The 10 Best Oyster Shuckers
This wiki has been updated 14 times since it was first published in June of 2018. For seafood lovers, few things can match the enjoyment of fresh oysters, but they can be quite pricey at restaurants and raw bars. Some people try to pry them open at home with a screwdriver or table knife, which is both difficult and dangerous. With one of these shuckers, you can enjoy your favorite briny delicacy for a fraction of the cost of eating out without hard work or splintered shells. When users buy our independently chosen editorial choices, we may earn commissions to help fund the Wiki. Skip to the best oyster shucker on Amazon.
October 29, 2019:
First of all, if you're using one of the traditional handheld oyster shuckers, please exercise extreme caution. The fact is that using one of these consistently safely requires more than a little experience -- you don't need a ton of force, but you do need to get it in just the right spot. It's even a good idea to use a culinary cut-proof glove, but to be honest, the cloth-based cut gloves won't save you if you apply too much force (I still have a scar on my left hand from shucking oysters at work, and I was even wearing a cut glove). To that end, the Rockland Guard High-Performance actually includes a cut glove and doesn't really cost much more than a simple knife. Another interesting safety-related choice is the Zyliss Tool Set, which has a silicone rubber sleeve that helps to safely hold the oyster.

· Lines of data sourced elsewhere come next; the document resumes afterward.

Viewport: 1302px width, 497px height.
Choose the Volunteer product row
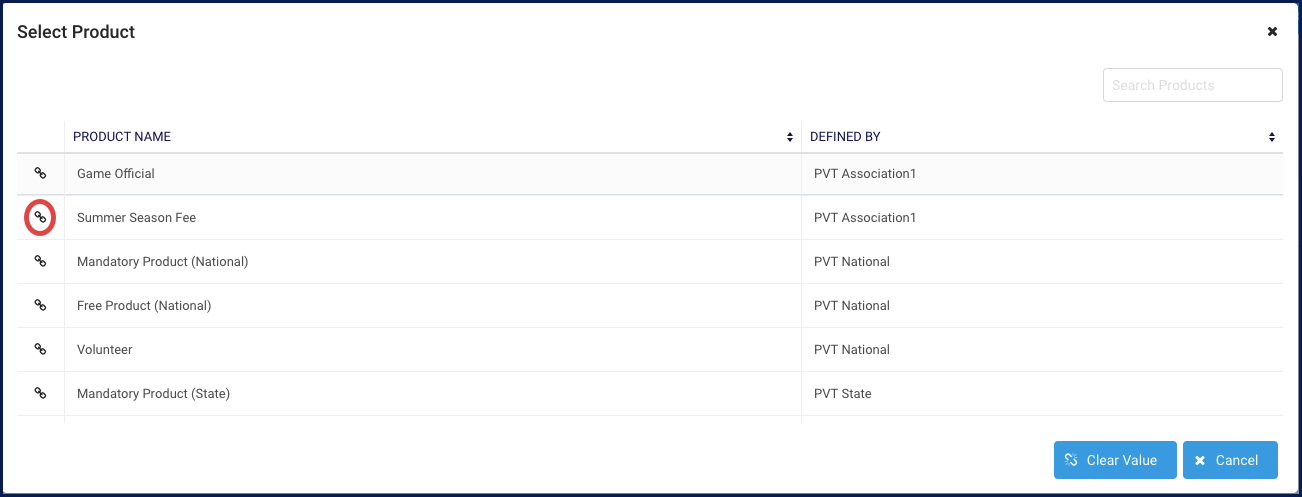[105, 350]
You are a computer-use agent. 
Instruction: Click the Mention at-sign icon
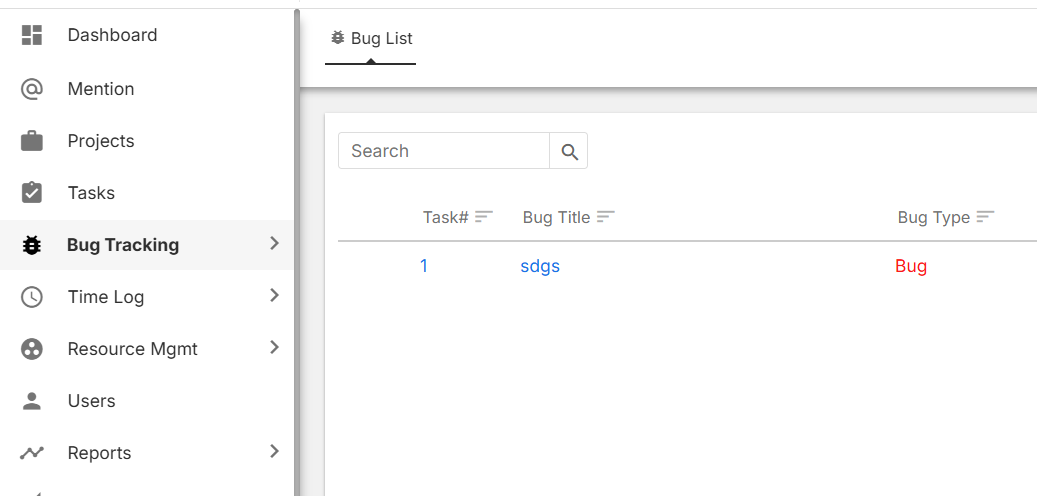coord(32,89)
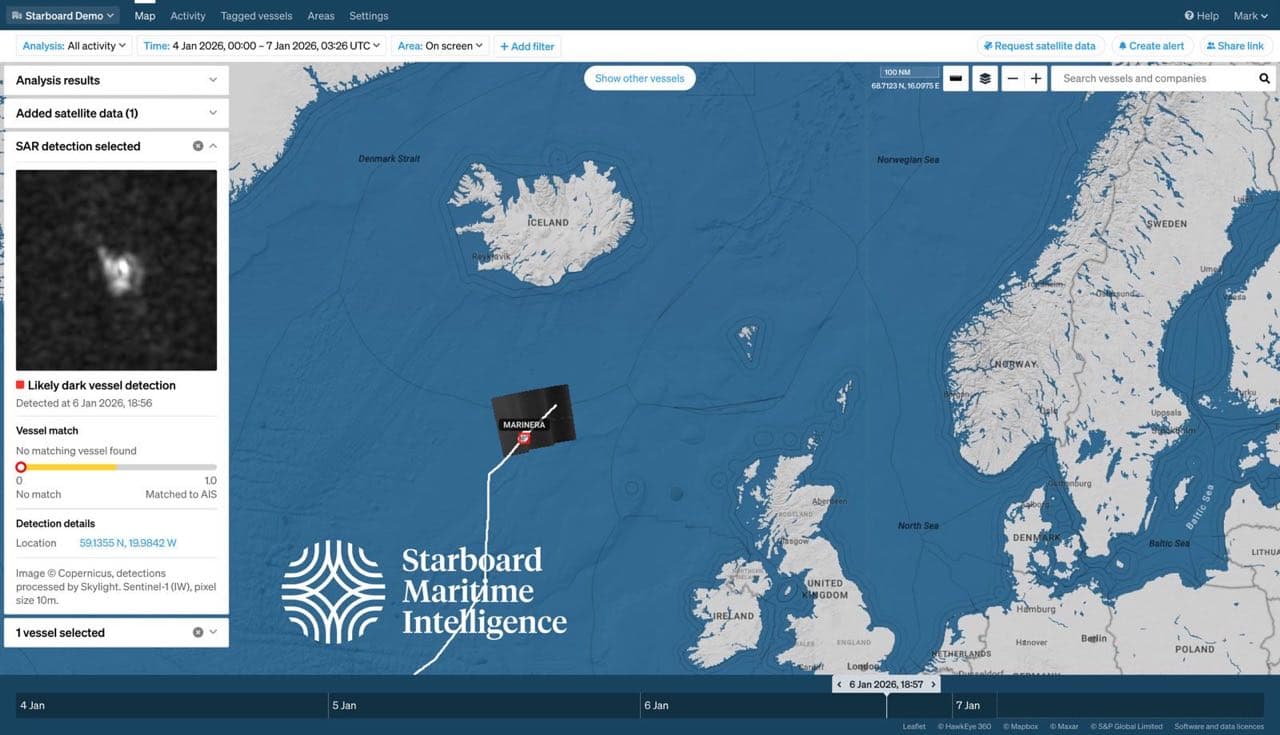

The Dexter-Russell Sani-Safe is by far the most-used in restaurants, but home users may prefer the tacky grip and wide handle of the Oxo Good Grips. The Victorinox is another often found the back of the house. The HiCoup Kitchenware Premium is the one to go for if looks are as important to you as functionality, though its tip is even sharper than standard tool, so be careful.
Then we have the lever openers. These are somewhat specialized tools made for people who are unable or unwilling to perform the task by hand. They're not particularly ideal for opening oysters because they don't retain the precious, flavorful liquid inside, and they tend to chip the edges which can lead to tiny rocks in the final product. Plus, with practice, skilled laborers can shuck oysters by hand at shockingly high speeds. Nonetheless, if you do prefer a machine, the Aozita Set is probably your best bet, partially because of its adjustable nature. The Vollrath 1853 is exceptionally durable, while the King Kooker Opener is one of the least expensive.
One final time, be careful opening oysters. Don't force it; use finesse. It's surprisingly easy to put a dull oyster knife through your hand, and the wound takes quite a while to heal.